Tuesday, July 2, 2013

How to Go After Gangs


            Contrary to the views of Cook County state’s attorney Anita Alvarez, cracking down wholesale on the worst of gangs and utilization of Illinois’ new RICO law is not an “an excellent part of the solution” to a low-crime, gang-free city.  These strategies will continue to fail just as her efforts to FIGHT drug abuse and drug trafficking failed as the former head of the Cook County state’s attorney’s Narcotics Prosecution Bureau.
            No personal criticism intended, it’s just that fighting gangs, violence and drugs with these strategies is like fighting a virus with an antibiotic when the virus is immune to antibiotics.  RICO and drug prosecutions can cause gangs and persons pain, individually and as a group, but cannot stop the forever-breeding, systemic virus fed by drug prohibition.
            The Racketeer Influenced and Corrupt Organizations Act (RICO) is not a new idea or crime-fighting tool.  Federal prosecutors have had use of the tool since 1970 when it was enacted, the same year that the U.S. Congress enacted the Continuing Criminal Enterprise Statute (CCE), the later used against Gangster Disciple Larry Hoover.  Like Illinois’ RICO statute, the federal RICO statute and CCE (“The Kingpin Statute”) are aimed at criminal enterprises like the mafia, alias “the mob” or “organized crime.”
            RICO penalties are draconian and under RICO statutes authorities don’t even have to prove the targeted defendants actually were the ones who “did it,” not unlike the legal concept known as vicarious liability, where one person can be made responsible for the actions of another, like making an employer liable for the wrong committed by his employee.  RICO laws and targeting “the worst gangs” is not the answer.
            The answer to gangs, violence and drugs is unchanged and is as simple as ending the Al Capone era of gangs and violence – the answer is end substance prohibition.  Taking the profit out of the drug business by legalizing substances remains the essential tool in the fight to dismantle gangs, reduce gun violence, reclaim youth, and control dangerous drugs.
            Lauding RICO laws or targeting 18,000 gang members for arrest like Sen.

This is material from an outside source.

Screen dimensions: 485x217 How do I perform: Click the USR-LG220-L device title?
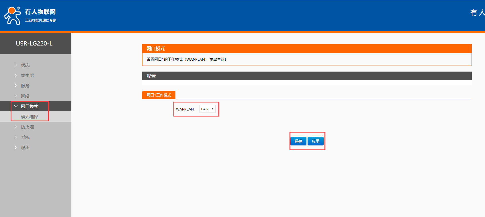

Mark Kirk recently proposed will increase incarceration and foolishly drain more public resources for prisons and jails while accomplishing nothing of our common goal to restore neighborhoods, prevent violence, save our kids and control drugs.
            Lastly, the state’s attorney needs to realize that we need fewer Cook County indictments and felony convictions; and more misdemeanor charges, convictions and jail time, thereby avoiding time-consuming defendant-discovery rights, and re-prioritizing violent crime rather than “drug crimes,” consensus business transactions between willing adults.  These two suggestions will substantially fix our broken “drug war” and criminal justice system, and reprioritize the prosecution of violent crime.
-James E. Gierach is a former Cook County assistant state’s attorney and former candidate for the office in 1992, calling for drug policy reform and the re-prioritization of violent crime as opposed to drug crime.

1 comment:

  1. It's ironic that drug prohibition was advanced by promoting fear of the "drug crazed killer" and the "junky needing a fix and willing to do anything to get it" stereotypes of people it was imagined would threatened the public safety. However, we very rarely hear of a such a threat in real life, even though drugs of all kinds are readily available. What we do have is the threat of violence from street gangs and other, related criminal activities that are directly related to, and a consequence of, drug prohibition. Drug laws naturally couldn't have an effect on crimes that never materialized, but they have been responsible for manufacturing a worse violence and crime problem than that it was meant to prevent.